Work request:
Every line in the data below that holds "will" should be found and copied.

Dataset records:
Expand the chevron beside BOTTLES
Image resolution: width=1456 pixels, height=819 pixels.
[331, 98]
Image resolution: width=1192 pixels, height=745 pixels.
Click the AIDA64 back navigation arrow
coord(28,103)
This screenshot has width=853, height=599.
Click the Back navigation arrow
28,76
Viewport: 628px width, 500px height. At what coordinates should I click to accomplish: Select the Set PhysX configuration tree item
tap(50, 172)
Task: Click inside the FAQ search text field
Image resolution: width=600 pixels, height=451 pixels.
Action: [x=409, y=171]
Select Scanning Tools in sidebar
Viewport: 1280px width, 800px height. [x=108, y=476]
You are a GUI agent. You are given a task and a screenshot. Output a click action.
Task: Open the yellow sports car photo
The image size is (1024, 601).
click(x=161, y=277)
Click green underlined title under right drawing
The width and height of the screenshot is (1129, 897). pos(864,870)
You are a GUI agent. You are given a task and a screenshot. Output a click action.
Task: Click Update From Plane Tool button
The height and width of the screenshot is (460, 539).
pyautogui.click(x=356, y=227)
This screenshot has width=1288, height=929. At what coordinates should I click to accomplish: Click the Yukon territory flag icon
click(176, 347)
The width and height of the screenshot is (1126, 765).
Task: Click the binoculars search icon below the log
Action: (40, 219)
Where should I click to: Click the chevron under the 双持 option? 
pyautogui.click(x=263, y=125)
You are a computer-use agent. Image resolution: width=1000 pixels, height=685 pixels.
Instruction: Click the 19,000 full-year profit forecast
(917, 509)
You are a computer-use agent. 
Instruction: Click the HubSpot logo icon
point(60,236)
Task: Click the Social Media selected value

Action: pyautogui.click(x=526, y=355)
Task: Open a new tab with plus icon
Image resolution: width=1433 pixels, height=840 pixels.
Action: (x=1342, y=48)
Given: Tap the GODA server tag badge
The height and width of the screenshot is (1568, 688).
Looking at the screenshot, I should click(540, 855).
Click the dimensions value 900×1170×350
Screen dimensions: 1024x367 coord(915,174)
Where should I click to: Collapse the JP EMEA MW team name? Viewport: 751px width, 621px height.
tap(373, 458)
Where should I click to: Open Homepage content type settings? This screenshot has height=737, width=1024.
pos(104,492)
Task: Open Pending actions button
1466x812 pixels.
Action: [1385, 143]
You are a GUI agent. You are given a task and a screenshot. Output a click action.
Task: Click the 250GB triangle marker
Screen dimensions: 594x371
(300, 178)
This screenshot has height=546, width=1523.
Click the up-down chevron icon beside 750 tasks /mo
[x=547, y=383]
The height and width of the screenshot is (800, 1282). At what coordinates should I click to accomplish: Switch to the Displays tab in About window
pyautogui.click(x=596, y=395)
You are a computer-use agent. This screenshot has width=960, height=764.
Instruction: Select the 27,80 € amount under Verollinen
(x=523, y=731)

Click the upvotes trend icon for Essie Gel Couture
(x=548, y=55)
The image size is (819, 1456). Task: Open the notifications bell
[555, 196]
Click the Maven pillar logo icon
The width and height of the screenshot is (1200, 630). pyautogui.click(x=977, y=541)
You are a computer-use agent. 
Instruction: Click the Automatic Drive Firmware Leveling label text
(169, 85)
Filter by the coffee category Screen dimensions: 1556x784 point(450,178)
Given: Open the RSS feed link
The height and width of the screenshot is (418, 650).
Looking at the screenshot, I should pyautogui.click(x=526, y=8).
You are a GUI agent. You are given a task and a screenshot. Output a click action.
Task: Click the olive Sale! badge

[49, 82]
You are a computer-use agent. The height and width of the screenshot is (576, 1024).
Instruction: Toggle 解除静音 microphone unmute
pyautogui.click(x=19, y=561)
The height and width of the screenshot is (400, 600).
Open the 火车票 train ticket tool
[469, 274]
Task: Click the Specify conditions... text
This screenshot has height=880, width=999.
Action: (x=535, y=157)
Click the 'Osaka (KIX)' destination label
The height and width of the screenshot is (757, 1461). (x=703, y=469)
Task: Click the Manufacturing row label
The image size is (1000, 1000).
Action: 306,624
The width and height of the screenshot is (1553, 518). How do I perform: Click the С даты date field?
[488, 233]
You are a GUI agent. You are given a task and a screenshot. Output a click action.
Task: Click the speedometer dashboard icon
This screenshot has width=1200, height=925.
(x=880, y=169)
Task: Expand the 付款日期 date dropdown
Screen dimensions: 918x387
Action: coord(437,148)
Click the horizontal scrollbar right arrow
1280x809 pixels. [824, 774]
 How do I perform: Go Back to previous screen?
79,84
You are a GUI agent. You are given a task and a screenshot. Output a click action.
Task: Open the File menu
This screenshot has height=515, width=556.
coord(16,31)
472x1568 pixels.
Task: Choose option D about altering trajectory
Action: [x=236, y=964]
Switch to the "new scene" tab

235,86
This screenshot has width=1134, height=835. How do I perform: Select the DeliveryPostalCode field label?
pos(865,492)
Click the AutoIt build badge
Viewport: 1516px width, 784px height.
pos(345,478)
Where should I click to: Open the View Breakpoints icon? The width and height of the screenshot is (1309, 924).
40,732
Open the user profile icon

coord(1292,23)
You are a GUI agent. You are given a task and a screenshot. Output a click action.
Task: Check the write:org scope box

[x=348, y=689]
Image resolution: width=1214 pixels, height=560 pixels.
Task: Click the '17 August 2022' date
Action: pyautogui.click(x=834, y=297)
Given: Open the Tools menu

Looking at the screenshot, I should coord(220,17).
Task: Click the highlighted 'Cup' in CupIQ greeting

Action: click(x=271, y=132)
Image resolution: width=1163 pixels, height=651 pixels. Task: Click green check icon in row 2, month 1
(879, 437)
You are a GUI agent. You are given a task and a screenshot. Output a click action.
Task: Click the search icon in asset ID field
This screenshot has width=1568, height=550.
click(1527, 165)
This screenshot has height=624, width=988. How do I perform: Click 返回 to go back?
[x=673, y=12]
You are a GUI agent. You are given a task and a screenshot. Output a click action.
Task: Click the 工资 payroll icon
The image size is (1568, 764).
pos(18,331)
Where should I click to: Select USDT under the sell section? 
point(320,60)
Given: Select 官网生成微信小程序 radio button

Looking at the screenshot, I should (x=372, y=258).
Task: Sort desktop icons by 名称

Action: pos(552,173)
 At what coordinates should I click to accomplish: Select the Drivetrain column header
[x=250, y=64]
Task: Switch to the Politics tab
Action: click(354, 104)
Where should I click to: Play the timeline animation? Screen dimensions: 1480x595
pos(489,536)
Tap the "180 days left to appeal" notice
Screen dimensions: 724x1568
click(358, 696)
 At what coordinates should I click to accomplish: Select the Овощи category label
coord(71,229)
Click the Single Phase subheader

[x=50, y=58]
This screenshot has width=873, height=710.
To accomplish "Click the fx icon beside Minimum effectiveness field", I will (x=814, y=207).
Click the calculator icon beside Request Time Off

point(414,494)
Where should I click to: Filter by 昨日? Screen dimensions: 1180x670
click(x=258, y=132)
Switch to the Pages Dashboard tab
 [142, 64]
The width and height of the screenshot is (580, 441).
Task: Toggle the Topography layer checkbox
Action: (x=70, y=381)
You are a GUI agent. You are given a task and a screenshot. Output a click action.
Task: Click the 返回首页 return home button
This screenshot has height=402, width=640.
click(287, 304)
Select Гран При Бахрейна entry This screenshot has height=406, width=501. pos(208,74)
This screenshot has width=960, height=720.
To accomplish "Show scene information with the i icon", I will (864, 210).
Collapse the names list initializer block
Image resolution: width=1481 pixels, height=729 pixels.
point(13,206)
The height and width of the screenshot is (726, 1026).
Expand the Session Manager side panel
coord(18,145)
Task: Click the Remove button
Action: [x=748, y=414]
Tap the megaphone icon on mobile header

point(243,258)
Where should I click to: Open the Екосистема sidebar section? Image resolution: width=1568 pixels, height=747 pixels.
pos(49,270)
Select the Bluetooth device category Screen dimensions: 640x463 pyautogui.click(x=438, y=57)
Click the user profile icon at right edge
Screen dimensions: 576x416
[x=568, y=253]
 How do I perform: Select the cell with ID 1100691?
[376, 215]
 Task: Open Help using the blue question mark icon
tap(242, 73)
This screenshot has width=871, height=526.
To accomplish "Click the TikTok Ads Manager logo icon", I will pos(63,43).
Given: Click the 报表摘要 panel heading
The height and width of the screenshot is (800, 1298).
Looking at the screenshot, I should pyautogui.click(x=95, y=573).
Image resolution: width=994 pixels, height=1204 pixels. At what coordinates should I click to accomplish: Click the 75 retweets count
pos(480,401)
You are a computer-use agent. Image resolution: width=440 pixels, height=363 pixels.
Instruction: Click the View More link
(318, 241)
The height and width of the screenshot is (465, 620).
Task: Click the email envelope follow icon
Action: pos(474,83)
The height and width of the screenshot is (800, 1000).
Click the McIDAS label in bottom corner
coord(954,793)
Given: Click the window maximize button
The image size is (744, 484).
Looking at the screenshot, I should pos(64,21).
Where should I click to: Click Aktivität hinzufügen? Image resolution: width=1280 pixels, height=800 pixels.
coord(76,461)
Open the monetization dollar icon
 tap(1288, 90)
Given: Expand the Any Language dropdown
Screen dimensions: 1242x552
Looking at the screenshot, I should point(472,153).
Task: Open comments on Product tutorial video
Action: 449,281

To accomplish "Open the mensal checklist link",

Solution:
To accomplish "Click the fx icon beside Minimum effectiveness field", I will (x=814, y=207).
To accomplish "Show scene information with the i icon", I will (864, 210).
To accomplish "Click the TikTok Ads Manager logo icon", I will pos(63,43).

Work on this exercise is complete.